Task objective: Scan the lines below for the string "trường" and copy every one that has it.

Available data:
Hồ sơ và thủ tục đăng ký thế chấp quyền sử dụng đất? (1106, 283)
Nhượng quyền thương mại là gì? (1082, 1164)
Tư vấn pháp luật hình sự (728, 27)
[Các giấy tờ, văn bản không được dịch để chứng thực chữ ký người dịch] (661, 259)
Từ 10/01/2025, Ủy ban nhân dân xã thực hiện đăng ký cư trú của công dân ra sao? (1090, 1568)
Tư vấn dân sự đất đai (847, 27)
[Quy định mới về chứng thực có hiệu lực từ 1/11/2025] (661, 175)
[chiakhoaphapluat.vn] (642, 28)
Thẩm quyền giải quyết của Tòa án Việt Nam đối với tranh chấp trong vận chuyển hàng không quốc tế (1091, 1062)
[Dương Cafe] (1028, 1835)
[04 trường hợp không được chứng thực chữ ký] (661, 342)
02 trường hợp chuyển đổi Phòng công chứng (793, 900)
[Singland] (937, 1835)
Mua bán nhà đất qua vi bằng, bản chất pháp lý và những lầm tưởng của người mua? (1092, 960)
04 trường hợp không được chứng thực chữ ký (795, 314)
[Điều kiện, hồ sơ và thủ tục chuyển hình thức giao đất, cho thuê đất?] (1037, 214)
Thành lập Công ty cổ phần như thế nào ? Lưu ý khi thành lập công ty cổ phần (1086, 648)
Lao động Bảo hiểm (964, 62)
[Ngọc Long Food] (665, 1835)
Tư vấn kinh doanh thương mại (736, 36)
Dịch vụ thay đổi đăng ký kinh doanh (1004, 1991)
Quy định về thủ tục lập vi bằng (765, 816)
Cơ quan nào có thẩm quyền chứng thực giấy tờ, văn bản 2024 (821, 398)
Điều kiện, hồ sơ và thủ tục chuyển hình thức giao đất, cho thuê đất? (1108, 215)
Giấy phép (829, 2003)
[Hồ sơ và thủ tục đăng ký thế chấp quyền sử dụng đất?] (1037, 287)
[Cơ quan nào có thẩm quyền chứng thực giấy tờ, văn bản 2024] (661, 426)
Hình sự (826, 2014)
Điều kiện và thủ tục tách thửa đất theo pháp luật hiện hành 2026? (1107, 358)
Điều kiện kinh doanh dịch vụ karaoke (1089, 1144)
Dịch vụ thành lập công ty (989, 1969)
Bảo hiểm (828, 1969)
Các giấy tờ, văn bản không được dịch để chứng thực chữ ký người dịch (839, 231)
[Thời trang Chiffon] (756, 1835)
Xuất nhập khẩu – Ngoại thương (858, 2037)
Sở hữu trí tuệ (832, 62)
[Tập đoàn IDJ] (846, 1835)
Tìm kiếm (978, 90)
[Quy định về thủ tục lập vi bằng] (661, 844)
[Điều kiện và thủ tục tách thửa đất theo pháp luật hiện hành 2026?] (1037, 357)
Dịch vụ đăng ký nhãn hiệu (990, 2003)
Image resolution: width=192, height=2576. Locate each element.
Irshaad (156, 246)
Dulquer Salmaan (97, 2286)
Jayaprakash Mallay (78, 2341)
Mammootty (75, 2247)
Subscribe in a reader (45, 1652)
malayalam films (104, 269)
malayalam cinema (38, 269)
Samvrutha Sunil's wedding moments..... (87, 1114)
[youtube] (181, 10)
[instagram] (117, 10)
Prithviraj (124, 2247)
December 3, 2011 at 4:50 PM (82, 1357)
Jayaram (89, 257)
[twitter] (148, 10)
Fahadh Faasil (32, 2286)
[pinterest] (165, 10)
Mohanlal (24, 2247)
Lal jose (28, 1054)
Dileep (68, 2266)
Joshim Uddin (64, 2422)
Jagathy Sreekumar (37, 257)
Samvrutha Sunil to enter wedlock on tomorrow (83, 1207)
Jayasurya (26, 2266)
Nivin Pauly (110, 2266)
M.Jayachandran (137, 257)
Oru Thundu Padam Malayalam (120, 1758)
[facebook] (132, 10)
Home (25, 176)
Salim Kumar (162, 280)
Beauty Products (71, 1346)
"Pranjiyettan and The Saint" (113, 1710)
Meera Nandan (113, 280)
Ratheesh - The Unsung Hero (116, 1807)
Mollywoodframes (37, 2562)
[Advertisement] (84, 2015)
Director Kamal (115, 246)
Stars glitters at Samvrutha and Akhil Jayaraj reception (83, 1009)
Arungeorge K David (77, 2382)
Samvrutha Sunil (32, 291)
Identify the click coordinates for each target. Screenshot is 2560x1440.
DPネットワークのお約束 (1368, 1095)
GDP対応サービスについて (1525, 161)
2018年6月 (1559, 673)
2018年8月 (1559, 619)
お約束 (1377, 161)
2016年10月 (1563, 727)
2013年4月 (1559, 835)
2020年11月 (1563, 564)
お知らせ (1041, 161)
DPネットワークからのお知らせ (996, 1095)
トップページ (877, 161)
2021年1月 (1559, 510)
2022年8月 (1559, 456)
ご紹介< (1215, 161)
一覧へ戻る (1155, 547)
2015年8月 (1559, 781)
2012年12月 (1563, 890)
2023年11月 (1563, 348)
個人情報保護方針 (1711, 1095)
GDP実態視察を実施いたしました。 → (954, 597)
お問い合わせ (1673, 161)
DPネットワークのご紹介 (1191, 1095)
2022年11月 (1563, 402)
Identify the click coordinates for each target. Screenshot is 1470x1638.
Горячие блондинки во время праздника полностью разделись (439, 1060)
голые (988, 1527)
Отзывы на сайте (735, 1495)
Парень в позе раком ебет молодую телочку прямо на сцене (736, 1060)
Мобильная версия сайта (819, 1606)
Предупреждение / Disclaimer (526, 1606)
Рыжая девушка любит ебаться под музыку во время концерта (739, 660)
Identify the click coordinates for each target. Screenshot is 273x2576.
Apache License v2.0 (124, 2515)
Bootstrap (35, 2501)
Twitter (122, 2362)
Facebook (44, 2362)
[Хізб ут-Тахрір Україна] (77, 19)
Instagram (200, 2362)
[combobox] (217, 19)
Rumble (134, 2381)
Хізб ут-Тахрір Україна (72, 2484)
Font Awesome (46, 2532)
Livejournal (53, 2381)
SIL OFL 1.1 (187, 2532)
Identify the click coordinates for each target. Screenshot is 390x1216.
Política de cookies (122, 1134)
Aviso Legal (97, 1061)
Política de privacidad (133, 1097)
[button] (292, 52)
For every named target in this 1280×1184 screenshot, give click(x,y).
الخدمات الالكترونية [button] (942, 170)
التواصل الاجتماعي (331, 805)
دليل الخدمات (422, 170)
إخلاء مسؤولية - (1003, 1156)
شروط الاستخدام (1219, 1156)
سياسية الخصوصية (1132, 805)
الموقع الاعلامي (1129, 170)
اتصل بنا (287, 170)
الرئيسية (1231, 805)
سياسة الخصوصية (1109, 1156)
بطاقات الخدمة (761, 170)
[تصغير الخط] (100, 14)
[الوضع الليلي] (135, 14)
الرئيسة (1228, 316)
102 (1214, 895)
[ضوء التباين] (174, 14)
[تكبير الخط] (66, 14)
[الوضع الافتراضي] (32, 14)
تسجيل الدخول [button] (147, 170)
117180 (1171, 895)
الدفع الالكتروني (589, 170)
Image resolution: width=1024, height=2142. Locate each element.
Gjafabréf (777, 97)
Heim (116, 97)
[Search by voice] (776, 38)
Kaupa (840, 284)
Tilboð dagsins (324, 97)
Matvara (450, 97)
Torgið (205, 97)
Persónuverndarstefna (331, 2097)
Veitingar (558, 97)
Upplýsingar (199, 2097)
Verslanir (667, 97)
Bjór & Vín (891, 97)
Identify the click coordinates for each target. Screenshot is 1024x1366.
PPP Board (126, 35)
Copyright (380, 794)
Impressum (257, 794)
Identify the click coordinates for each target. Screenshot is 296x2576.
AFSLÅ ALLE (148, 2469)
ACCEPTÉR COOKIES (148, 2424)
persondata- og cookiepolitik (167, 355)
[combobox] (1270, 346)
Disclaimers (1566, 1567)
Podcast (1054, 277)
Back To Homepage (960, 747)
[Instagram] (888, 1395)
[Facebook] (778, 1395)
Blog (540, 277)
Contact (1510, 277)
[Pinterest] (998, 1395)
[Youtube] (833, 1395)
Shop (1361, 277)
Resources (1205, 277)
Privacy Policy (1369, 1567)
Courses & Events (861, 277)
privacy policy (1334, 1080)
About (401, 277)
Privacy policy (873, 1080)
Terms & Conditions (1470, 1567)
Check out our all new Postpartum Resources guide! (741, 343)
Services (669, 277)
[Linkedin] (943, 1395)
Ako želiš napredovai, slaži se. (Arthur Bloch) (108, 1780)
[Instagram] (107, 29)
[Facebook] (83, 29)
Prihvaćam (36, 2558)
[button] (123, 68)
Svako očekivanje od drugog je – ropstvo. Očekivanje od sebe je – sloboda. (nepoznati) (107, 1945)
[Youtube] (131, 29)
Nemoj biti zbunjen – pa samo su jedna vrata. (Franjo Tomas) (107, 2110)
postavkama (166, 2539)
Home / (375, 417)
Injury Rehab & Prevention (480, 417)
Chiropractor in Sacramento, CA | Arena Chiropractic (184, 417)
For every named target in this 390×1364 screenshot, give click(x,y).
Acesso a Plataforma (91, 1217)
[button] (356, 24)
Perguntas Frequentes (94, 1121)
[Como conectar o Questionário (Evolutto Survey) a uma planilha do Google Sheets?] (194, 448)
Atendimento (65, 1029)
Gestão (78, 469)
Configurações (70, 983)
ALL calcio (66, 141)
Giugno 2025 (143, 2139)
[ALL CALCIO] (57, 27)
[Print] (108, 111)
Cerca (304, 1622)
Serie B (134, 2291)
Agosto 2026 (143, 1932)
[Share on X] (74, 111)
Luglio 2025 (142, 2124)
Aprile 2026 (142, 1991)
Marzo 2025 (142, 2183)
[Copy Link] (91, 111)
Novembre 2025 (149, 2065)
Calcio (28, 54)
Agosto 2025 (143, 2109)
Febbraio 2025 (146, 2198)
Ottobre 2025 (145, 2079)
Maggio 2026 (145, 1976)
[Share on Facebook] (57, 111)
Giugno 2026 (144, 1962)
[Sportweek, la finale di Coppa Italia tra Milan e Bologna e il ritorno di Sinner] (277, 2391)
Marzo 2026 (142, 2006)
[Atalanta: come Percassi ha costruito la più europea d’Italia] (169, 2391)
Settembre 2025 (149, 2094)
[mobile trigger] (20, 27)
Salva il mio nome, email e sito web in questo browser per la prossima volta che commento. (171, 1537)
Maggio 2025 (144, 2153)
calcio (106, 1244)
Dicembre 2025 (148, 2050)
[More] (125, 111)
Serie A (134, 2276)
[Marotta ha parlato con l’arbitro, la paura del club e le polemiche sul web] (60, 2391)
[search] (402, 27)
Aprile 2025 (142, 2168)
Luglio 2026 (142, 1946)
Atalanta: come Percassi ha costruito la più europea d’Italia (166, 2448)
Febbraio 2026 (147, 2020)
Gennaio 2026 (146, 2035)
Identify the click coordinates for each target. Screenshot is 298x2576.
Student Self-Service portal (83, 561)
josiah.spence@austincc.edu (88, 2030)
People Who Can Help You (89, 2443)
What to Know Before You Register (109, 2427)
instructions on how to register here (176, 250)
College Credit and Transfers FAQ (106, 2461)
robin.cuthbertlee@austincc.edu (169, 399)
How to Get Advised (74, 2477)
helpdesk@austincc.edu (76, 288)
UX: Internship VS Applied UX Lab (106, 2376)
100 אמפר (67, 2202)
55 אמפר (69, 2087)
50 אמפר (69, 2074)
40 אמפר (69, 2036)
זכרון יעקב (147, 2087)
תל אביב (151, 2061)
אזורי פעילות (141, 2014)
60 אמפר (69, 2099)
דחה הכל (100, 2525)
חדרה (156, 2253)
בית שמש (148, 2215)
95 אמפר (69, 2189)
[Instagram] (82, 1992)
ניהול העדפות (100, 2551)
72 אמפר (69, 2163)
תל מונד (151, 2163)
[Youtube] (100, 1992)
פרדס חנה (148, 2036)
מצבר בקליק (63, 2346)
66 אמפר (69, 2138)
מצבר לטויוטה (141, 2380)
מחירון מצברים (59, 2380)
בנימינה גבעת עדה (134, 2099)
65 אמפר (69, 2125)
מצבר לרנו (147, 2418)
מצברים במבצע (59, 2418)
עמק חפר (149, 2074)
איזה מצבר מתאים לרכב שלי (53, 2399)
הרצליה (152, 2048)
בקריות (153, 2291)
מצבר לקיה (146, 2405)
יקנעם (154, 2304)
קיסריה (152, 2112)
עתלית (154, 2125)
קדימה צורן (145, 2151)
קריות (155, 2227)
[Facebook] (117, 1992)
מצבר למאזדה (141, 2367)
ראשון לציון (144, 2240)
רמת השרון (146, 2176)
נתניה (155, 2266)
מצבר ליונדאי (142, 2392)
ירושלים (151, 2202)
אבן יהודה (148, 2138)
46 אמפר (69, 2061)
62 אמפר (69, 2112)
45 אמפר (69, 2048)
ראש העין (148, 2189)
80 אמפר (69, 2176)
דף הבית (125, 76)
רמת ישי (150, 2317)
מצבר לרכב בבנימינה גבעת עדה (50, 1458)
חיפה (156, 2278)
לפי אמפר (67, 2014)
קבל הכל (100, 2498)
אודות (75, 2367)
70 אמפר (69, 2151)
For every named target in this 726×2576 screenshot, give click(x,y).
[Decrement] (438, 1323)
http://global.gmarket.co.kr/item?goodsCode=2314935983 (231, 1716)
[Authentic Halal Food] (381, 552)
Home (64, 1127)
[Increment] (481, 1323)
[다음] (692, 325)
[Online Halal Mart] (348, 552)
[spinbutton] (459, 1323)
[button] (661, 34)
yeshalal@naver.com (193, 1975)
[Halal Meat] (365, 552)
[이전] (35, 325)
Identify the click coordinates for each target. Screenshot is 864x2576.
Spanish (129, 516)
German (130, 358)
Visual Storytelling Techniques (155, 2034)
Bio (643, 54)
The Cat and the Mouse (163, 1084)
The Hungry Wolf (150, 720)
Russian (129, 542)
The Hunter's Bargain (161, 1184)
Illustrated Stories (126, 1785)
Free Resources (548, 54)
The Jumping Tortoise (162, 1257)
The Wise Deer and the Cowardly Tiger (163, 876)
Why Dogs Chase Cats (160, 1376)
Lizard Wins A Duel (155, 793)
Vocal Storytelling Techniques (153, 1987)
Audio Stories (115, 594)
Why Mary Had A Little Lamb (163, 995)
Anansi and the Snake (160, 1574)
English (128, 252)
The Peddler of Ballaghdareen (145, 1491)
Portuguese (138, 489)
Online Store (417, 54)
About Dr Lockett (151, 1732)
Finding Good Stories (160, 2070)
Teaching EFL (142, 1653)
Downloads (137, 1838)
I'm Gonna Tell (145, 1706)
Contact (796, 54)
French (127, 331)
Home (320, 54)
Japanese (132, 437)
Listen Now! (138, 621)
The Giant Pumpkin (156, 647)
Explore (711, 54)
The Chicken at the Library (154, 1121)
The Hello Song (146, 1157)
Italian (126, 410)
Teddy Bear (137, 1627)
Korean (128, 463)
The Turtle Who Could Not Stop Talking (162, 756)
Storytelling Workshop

Completed task:
[04 trường hợp không được chứng thực chữ ký] (661, 342)
02 trường hợp chuyển đổi Phòng công chứng (793, 900)
04 trường hợp không được chứng thực chữ ký (795, 314)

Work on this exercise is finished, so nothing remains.